When George Washington needed him most, James Slack answered the call in 1776.
Judy and Skip Yerkes share an extraordinary perspective on history. Their elegant home sits atop a ridge with an wondrous view of the Delaware River near its confluence with Cuttalossa Creek in Solebury. It’s on that river that Skip’s ninth generation grandpa helped oar George Washington’s army across the ice-clogged river in 1776 to defeat Hessian mercenary troops holding Trenton for the British.
I recently met with the Yerkes to understand their ancestor’s role in the American Revolution and their own ties to history. Skip is a tall, affable former Naval pilot from the Vietnam War era who later launched a successful aviation safety equipment business in Middletown. He grew up on None Such Farm in Buckingham where as a young boy he enjoyed exploring Buckingham Mountain and dipping into a cave thought to have been a hideout for the notorious Doan brothers, a gang of British spies and robbers from Plumstead who were Washington’s nemesis.
Judy and Skip in 1976 rehabilitated Stone Court Farm with its blacksmith shop founded in 1767 off Stoney Hill Road in Buckingham. It served as an encampment site for Washington’s Continental Army before the Christmas crossing. The home was where the couple raised their children who vouch they’ve seen Revolutionary War ghost soldiers in the house during their childhood.
Skip Yerkes is descended from James Slack, 20, who helped Washington’s army cross the Delaware for the surprise attack on Trenton. As Judy explained, “James and a bunch of friends noticed all the troops gathering and went up to one of the generals and asked, ‘What can we do?’ ‘What do you know about the river?’ the officer asked. ‘Oh, we know all about it.’ ”
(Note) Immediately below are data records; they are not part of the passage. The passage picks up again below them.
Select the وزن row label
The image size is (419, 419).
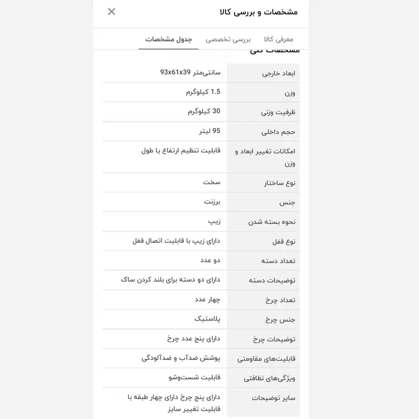[x=290, y=93]
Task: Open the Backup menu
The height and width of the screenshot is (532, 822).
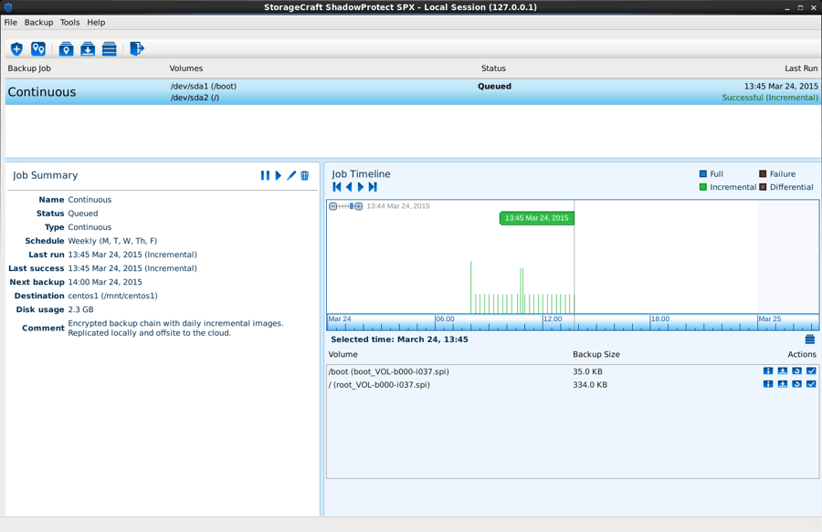Action: pyautogui.click(x=38, y=22)
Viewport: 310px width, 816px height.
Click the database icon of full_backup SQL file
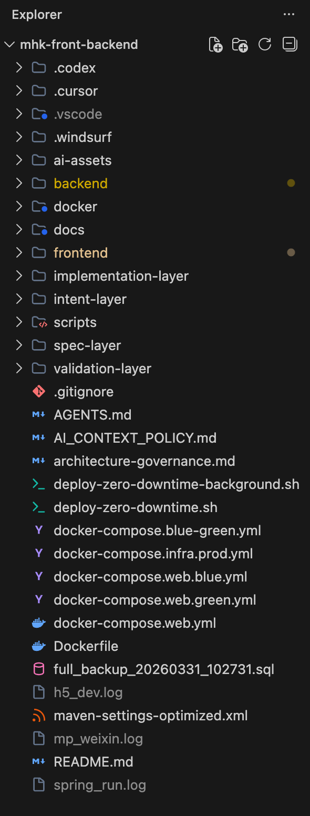(x=38, y=669)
According to historical records, the friends included James’ two brothers, Abraham, 25, and Cornelius, 23. All had fished the river and knew the currents and eddies having grown up around Washington Crossing, then known for its McConkey’s Ferry. The Slacks were local militiamen and worked the family farm on today’s Slack Road, a mile from where the army forded the Delaware.
The Revolution was going poorly in December 1776. Washington had suffered several battlefield defeats. He commanded an army of 2,400 deployed in camps set back from the river from Morrisville west to New Hope so they wouldn’t be seen by spies in New Jersey. Their mission was to fortify Bucks in case the powerful British army in northern New Jersey tried to invade in a march on Philadelphia.
Previously, the Continentals had removed all river craft from the New Jersey side of the Delaware. But would the enemy bring their own boats? No one knew. Washington waited in Morrisville at his Summerseat Mansion headquarters where he eyed 1,380 Hessian mercenary troops guarding Trenton. Somehow, someway, the general needed a victory to signal the war was not a lost cause.
From Bristol, Col. Joseph Reed organizing the Pennsylvania militia urged action in a dispatch. “Will it not be possible, my dear General, for our troops or such part of them as can act with advantage to make a diversion or something more at or about Trenton? The greater the alarm, the more likely success will attend the attacks. . . Our affairs are hastening fast to ruin if we do not retrieve them by some happy event.”
Washington had come to the same conclusion. “For Heaven’s sake keep this to yourself, as discovery of it may prove fatal to us,” he replied. “Necessity, dire necessity, will, nay must, justify an attempt.”
Aside from boats secreted behind wooded islands on the Pennsylvania side of the Delaware, militiamen took control of a fleet of 60-foot-long black Durham boats brought down from New Hope and hidden from view just upstream from McKonkey’s Ferry. Designed to carry coal and iron from upstate Pennsylvania to markets in Bristol and Philadelphia, they could easily be poled over river shallows and were ideal as troop transports. Washington mobilized 100 oarsmen familiar with the river including the Slack brothers to aid a regiment of skilled Massachusetts seamen in ferrying the entire army across the river amid a blizzard and ice flows. The maneuvers took all night. Washington then swarmed the Hessians by complete surprise, capturing nearly the entire garrison. It was a dramatic turning point in the war.
For James Slack and his brothers, their subsequent service is unknown. But it’s clear James returned to the family farm, married wife Alice Torbert in 1779 and raised two daughters and four sons. He lived to age 76 and is buried in a Presbyterian churchyard in Newtown. As for James’ generational grandson who also fought in a war, Skip’s very proud. “Our family has been blessed by the bounty of Bucks County for over two centuries,” he told me. “We have hopefully contributed to maintaining the freedom we all enjoy.”
Sources include “The Winter Soldiers” by Richard M. Ketchum published in 1973, “1776″ by David McCullough published in 2005 and “A farmhouse, pond and history” by Betsy Anderson published in the Philadelphia Inquirer on March 8, 1992.